21st February 2014, 12:25 AM
kevin wooldridge Wrote:Not quite the right question Mike....cos I think more of my membership of the IfA as what I can give back to the profession rather than how it benefits me. My trade union membership is where I would look to improve my terms and conditions. The IfA is not and never has been a trade union. But I am happy to talk about achievements of the IfA.
When I joined in 1986 the first consultation I was involved in was regarding the IfA support for the World Archaeology Conference which was including white South African participants. The support was dropped after members voted not to. Following that I was a supporter of the ACT group whose aim was to move the IfA in the direction of supporting those at the bottom end of the profession a role now taken up by the Diggers Forum (which I have also supported since its inception). I always vote to support Diggers Forum candidates for election to IfA council. I was a member of the IfA working party responsible for creating Principle 5 of the IfA Code of Conduct and drafted the text that is pretty much as you read it today (thats the principle concerned with pay and conditions etc). I was also one of the instigators (along with James Drummond Murray) of the Outwage survey which was the first time that IfA looked at comparable salaries across the profession and helped lead eventually to the Profiling the Profession documents. I was one of the objectors to plans to introduce Competitive Tendering to UK archaeology and remove local archaeological expertise and chaired the fringe debate at conference in 1992 over these matters. I only occasionally work in UK archaeology these days so don't have such an active role in IfA matters anymore, but I am a member of the IfA international group.

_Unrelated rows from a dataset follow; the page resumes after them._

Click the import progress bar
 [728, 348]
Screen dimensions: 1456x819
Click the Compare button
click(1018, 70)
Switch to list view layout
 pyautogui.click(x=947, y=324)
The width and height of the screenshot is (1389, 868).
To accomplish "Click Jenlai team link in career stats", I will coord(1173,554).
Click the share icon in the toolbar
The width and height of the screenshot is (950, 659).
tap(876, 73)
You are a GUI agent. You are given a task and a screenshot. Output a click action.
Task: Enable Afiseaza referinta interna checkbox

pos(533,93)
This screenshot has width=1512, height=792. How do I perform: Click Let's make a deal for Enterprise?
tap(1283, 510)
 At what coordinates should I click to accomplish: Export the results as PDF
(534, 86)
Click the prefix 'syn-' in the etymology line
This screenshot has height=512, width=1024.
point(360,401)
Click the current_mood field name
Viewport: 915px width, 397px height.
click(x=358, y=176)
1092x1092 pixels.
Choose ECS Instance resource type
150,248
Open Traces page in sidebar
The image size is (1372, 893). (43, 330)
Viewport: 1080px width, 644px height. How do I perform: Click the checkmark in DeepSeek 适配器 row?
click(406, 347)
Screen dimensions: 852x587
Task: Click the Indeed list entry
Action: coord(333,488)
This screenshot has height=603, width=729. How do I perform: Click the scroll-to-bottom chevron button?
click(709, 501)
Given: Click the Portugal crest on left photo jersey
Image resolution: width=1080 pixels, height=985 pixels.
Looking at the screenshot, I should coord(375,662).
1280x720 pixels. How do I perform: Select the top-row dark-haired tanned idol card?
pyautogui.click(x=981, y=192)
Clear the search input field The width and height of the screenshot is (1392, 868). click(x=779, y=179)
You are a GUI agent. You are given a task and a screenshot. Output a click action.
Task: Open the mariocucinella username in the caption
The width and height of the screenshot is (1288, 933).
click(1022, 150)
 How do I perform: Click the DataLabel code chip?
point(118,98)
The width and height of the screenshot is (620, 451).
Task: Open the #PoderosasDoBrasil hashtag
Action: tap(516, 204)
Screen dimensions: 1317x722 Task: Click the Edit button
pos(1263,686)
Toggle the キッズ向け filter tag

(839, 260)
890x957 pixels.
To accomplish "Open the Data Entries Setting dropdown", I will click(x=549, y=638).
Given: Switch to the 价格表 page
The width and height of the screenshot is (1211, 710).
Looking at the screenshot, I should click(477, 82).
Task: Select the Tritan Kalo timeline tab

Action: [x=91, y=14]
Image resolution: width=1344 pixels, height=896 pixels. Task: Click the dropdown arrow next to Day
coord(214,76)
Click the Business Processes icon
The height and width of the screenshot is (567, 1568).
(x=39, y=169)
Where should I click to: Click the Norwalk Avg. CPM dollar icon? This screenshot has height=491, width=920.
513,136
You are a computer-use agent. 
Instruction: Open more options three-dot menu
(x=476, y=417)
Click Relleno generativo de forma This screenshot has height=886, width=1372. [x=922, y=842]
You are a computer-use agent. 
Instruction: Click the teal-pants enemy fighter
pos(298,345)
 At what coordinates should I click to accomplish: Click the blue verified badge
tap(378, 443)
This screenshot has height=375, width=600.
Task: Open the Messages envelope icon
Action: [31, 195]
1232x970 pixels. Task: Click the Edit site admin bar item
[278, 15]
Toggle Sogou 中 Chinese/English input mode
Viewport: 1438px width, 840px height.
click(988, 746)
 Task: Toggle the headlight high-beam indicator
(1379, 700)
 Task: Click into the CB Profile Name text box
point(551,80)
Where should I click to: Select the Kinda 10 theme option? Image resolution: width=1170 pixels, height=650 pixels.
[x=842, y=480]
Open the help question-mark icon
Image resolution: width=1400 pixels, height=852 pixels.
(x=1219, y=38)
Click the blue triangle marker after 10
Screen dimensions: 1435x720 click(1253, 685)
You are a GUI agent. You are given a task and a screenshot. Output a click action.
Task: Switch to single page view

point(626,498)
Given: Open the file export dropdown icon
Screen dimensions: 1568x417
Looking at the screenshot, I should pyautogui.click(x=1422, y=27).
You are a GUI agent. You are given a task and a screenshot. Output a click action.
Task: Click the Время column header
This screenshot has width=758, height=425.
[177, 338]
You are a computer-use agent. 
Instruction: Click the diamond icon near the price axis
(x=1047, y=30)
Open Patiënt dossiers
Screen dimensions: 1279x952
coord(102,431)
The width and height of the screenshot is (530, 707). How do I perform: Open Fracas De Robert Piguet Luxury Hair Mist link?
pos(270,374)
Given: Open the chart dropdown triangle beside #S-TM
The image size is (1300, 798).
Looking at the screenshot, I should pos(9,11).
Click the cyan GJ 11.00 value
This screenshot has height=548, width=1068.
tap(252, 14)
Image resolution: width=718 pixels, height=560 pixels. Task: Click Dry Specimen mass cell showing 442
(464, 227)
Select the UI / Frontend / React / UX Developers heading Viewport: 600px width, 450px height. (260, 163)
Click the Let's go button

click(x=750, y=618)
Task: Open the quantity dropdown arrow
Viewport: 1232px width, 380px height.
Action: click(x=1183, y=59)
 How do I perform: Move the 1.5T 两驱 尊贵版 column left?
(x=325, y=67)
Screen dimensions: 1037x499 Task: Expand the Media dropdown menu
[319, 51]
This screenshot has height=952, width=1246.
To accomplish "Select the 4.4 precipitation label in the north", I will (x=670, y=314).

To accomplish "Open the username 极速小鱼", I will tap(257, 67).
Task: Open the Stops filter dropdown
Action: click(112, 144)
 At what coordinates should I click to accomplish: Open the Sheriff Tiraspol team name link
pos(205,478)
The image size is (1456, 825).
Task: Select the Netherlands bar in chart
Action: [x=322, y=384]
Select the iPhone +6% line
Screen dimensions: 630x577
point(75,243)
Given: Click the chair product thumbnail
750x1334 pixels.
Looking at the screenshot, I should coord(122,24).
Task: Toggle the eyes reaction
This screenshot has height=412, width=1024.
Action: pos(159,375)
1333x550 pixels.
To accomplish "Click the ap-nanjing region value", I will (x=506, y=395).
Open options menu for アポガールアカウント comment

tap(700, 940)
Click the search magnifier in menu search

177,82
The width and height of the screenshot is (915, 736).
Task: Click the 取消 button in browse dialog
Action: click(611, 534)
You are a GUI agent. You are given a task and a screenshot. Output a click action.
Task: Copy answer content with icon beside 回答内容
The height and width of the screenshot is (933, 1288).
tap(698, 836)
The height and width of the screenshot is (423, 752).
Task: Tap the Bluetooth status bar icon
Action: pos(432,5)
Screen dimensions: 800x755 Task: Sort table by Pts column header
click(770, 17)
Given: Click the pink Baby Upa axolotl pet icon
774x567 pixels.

In my time as a member I have seen the use of voluntary 'paid' labour regulated by the IfA and the introduction of wage minima that have greatly increased the wage levels of all archaeologists. Also the introduction of bursaries to help graduate archaeologists onto the first step into careers in archaeology and now the establishment through Chartered status of archaeologist as a recognised profession. So a few things......
Fair enough if you see it that way. I'm looking at what the IfA can do for me, not the other way round. After all they've had my money. The concrete benefit of it still eludes me ....
As for the wages, well they had to go up, IfA or no IfA. If companies today paid what they were paying 10 years back they'd have no staff.